Sperm donor or deadbeat dad? Donor owes child support, says judge.
Sperm donor William Marotta waived his parental rights, but a Kansas district court judge ruled that without a licensed physician in the artificial insemination process, Marotta didn't qualify as a sperm donor.
TOPEKA, Kan. — A man who provided sperm to a lesbian couple in response to an online ad is the father of a child born to one of the women and must pay child support, a Kansas judge ruled Wednesday.

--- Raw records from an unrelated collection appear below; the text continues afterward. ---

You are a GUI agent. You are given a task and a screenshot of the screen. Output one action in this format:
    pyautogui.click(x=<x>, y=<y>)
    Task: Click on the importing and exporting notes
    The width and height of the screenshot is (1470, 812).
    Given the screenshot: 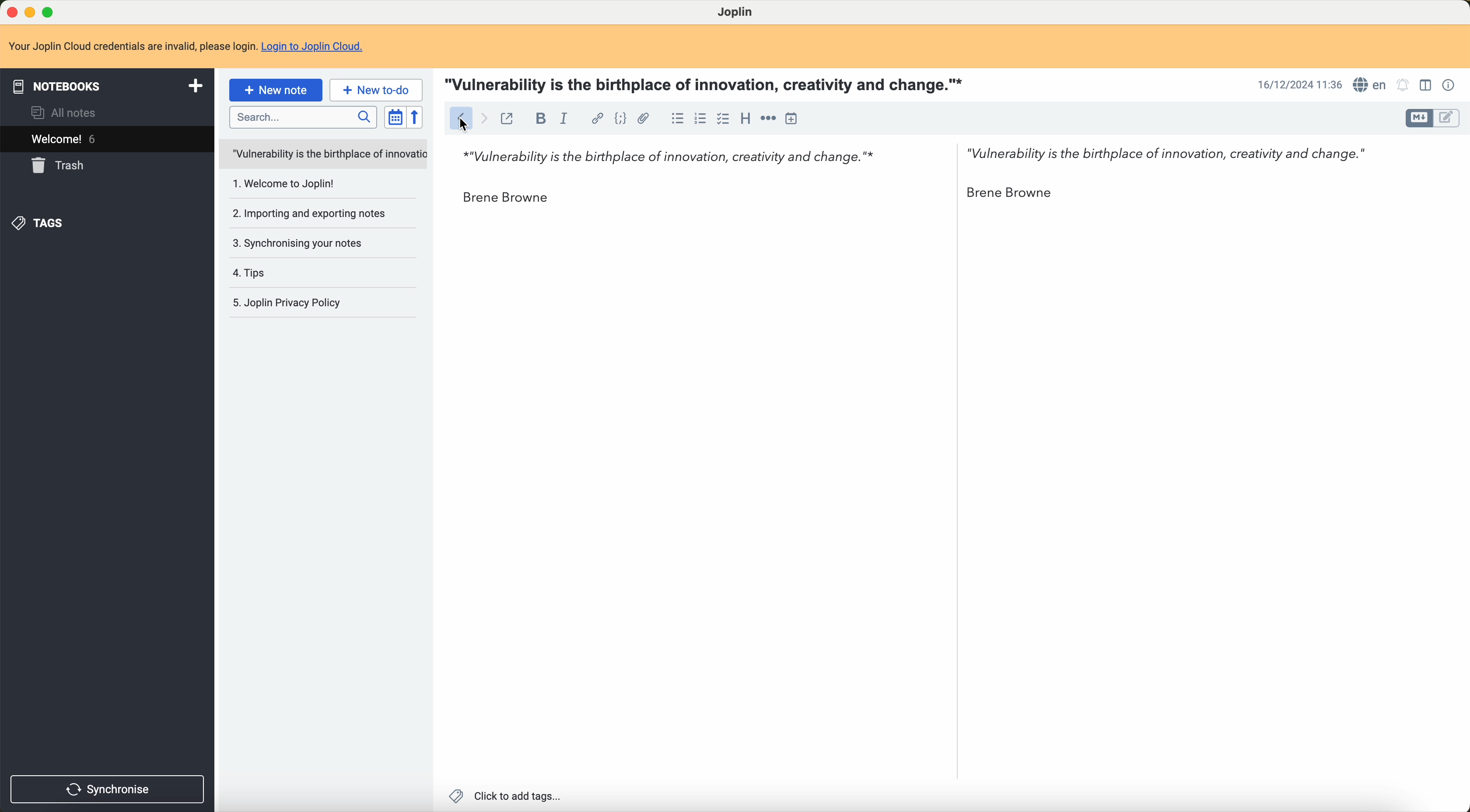 What is the action you would take?
    pyautogui.click(x=311, y=214)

Topeka resident William Marotta had argued that he had waived his parental rights and didn't intend to be a father. Shawnee County District Court Judge Mary Mattivi rejected that claim, saying the parties didn't involve a licensed physician in the artificial insemination process and thus Marotta didn't qualify as a sperm donor, The Topeka Capital-Journal reported.
"In this case, quite simply, the parties failed to perform to statutory requirement of the Kansas Parentage Act in not enlisting a licensed physician at some point in the artificial insemination process, and the parties' self-designation of (Marotta) as a sperm donor is insufficient to relieve (Marotta) of parental right and responsibilities to the child," Mattivi wrote.
The Kansas Department for Children and Families filed the case in October 2012 seeking to have Marotta declared the father of a child born to Jennifer Schreiner in 2009. The state was seeking to have Marotta declared the child's father so he can be held responsible for about $6,000 in public assistance the state provided, as well as future child support.
Marotta opposed that action, saying he had contacted Schreiner and her partner at the time, Angela Bauer, in response to an ad they placed on Craigslist seeking a sperm donor. He said he signed a contract waiving his parental rights and responsibilities.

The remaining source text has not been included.